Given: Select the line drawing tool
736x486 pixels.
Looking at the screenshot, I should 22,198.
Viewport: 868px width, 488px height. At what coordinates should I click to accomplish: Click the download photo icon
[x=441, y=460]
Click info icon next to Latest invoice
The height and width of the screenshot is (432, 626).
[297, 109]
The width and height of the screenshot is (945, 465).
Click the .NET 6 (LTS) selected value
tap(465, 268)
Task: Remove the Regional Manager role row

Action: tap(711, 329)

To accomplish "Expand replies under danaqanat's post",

◆ ◆ ◆ ◆ ◆ ◆ ◆

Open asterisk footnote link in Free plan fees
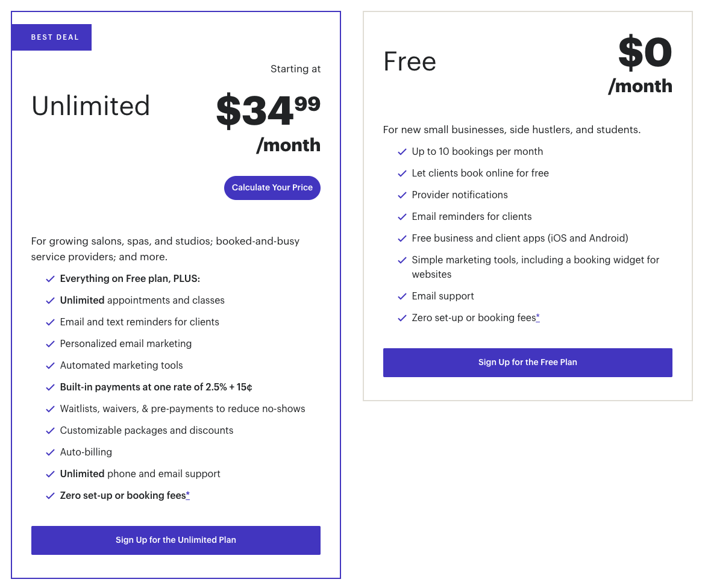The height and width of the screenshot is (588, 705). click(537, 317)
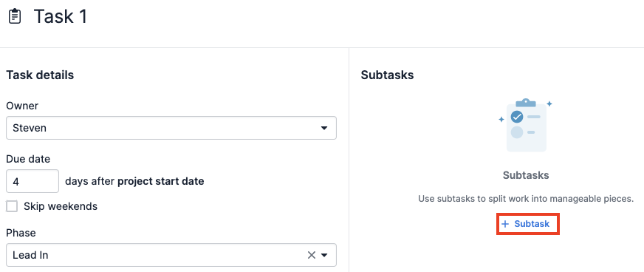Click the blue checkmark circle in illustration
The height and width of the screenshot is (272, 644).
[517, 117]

◆ ◆ ◆ ◆ ◆ ◆ ◆

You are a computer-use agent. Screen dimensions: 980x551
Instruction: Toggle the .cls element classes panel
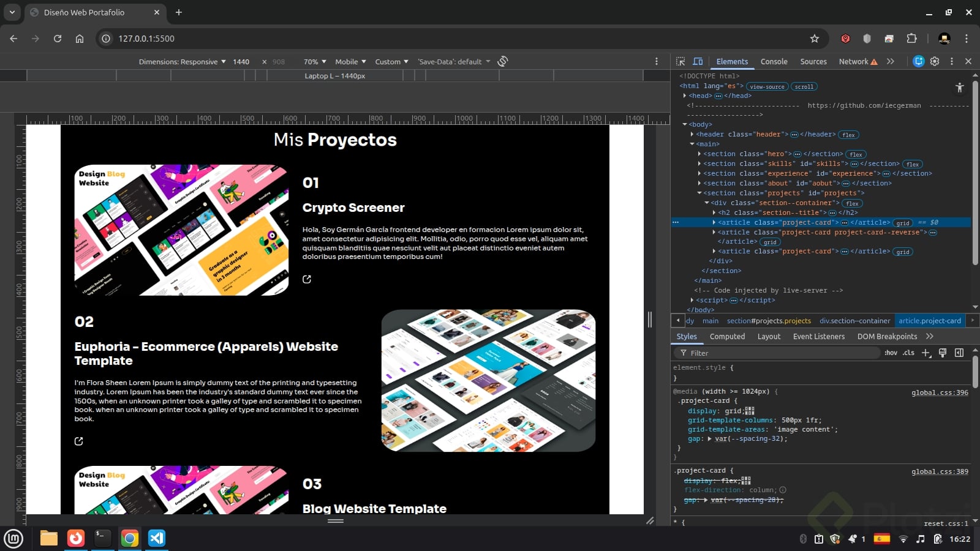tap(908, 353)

◆ ◆ ◆ ◆ ◆ ◆ ◆

PROBLEM TO WORK ON:
Beginning with the line above that contains "Task: Remove the Regional Manager role row", copy each line exactly up to and including the line that contains "replies under danaqanat's", and go no further.

EXERCISE ANSWER:
Task: Remove the Regional Manager role row

Action: tap(711, 329)

To accomplish "Expand replies under danaqanat's post",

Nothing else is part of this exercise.